How did you get here?
A few years back a coworker and I started talking about working with the Peace Corps. I started the application process but could never bring myself to finish it because of the details. In February 2009 I got laid off from my job and four days later my Peace Corps application was submitted. I made it though the first few rounds but they could never place me. I really wanted to go with PC bc they pay for everything and even pay you a monthly stipend so it's not that I was against missions I just didn't want to have to raise support. By August of that year God had changed my heart toward the idea of raising support and I applied to International Ministries. It was strange though they almost couldn't understand that I would be willing to go anywhere so long as there were children, so I was waiting to be placed and I think they were waiting for me to pick a location. In January I applied to International Teams and heard about TDP for the first time. I met with Julie and the Garlands to talk about the Ministry. Shortly after my return from that trip I was accepted to International Ministries and The Peace Corps. I decided that I would continue to pursue all my options until God closed the doors. I was one question away from completing my TDP application when I got an email saying that TDP was going through a transition. I waited to hear what that meant and went on with International Ministries to be place in Bolivia. I declined from the Peace Corps feeling that God was leading me a different direction. Sent an email to the Missionary in Bolivia saying what next and because I couldn't stop thinking about the Orphans in Mozambique I emailed Julie to see what was happening and to ask her if they were accepting applications. Julie wrote me back immediately asking me to send her my application and I didn't hear back from the Bolivian Missionary for a month. A week or so later I got a call from Julie asking if I would be willing to work in the office here in the US. After a few trips up here, prayer and the blessings of those around me I accepted the position here in Royal Oak.
How did you know that was the right choice to make?
Throughout the last 2 years God has had me on this really strange journey of highs and lows but through it all as I look back the thing that I see is growth. So even though I would have never imagined myself living in my parents basement in Royal Oak, Michigan, I'm here bc I feel as thought it where the Lord wants me and I have Peace about it.
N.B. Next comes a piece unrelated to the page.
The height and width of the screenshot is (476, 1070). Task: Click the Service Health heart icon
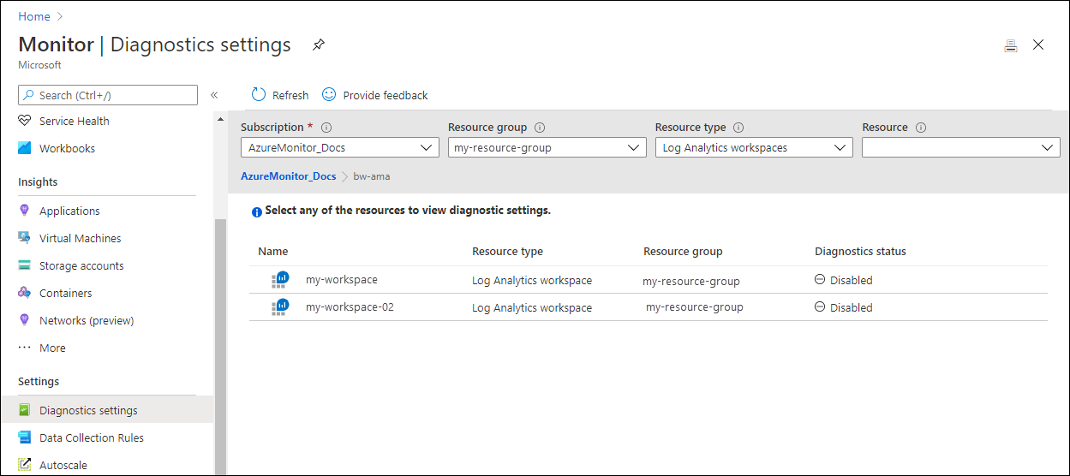[x=24, y=121]
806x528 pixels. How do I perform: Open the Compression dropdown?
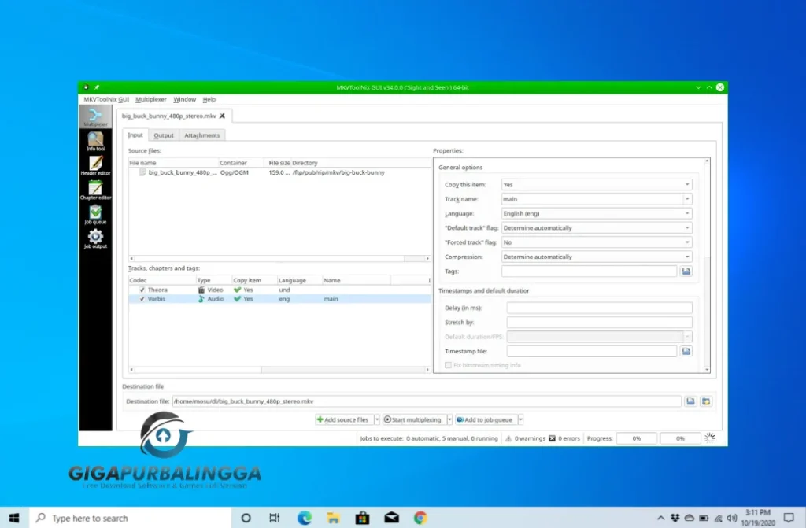click(689, 256)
Given that this is not the normal path of a college graduate? Why?
About a year before I got laid off it hit me that all I was doing was making rich people richer. At this time I was also volunteering with Campus Life and my work there is what got me through the day. Volunteering with them helped me to discover who God created me to be, I learned things about myself that I never would have in my 9-5. That is when I started thinking about the Peace Corps, because 5 or 10 hours a week just didn't feel like enough. I wanted to be able to serve 24-7.

In closing I came across this verse in my Small Group study this week:
Luke 18:14b For everyone who exhalts himself will be humbled and he who humbles himself will be exalted.

The last few years have been very humbling for me, but I hung this on my wall in the office as a reminder for this next 'chapter' in my life.

Well congrats if you made it though such a long post! Feel free to leave a comment, don't be shy I'm curious to find out who is actually reading this =)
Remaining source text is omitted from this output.